For many years, I have been on a path that I assumed would eventually lead to “Self-Realization.” It became increasingly clear to me that the path I was on was never going to get me where I wanted to go. I had lost touch with my Prime Directive. I felt alone, abandoned, and a failure. During this time, I experimented with a number of groups and teachers. There are hundreds of  new age spiritual groups here in South Florida. Most of them seemed ridiculous to me. A few resonated with me. I made the effort to try the ones that spoke to my heart.

Self-Realization is a somewhat bulky term that many people might think of as an impossible goal set by foolish, pompous, self-deluded people who refuse to face life. Without doubt, the path to this goal is fraught with danger and pitfalls.
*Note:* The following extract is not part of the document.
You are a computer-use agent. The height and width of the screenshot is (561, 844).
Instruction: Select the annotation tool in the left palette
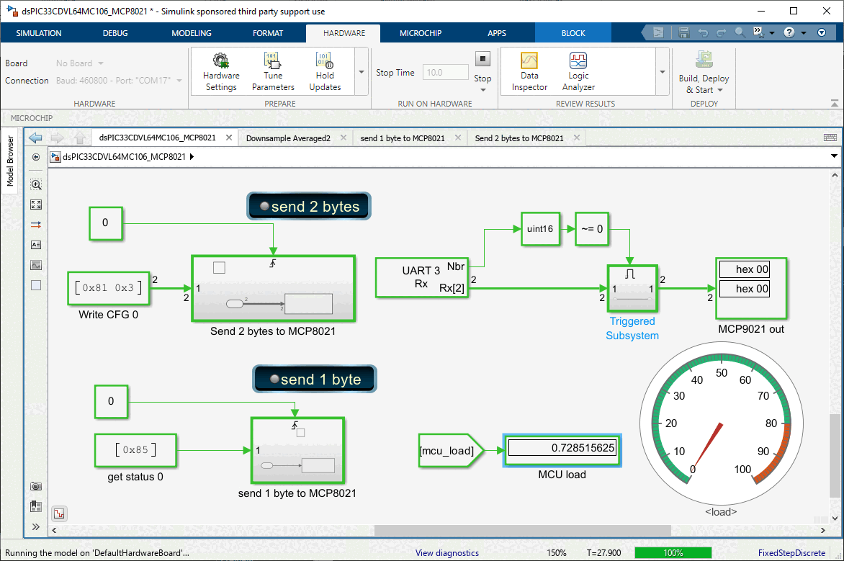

The good news is that, according to what I’ve been reading, there is a distinct shift underway in the “achievability” of this goal. The goal is no longer reserved for saints, mystics, and yogis who go to extreme lengths to “awaken.” Today, the goal is available to ordinary people, like me, who lead ordinary, worldly lives.

What is truly remarkable is that dozens of people walking this “new way of going” have already awakened. I have met one such person. I recently read a book written by another person who is now a senior teacher of this way. I found her book both interesting and convincing.

“Self-Realization” or “Awakening,” if you are not familiar with the process, involves the discovery of the divine within, or infinite consciousness. Words cannot adequately describe the awakening experience. One way to approximate it is the uncovering of the essential YOU, not temporarily, but permanently, or at least as long as YOU are in the body.  This new teaching I am investigating does not require the practitioner to deny his or her human nature or personality traits. It is a path of self-acceptance. Ultimately, this method facilitates a harmonious coexistence and integration with the individual ego identity.

Certainly, no worthwhile goal is easy to achieve. This way requires work, sincerity and persistence, like anything else. The payoff, however, is a deep sense of happiness, peace, love, and well-being. I’m feeling the first faint rays of this inner sun already.

I’ll be going to Atlanta at the beginning of February for a two-day intensive. I guess you could call it the acid test. Hopefully, I’ll have positive news to bring back.

My father once said to me, “Son, don’t kid yourself. You’re going the way of all flesh.” Well Dad, my body may be going that way, but not me. I will not go quietly into that dark night.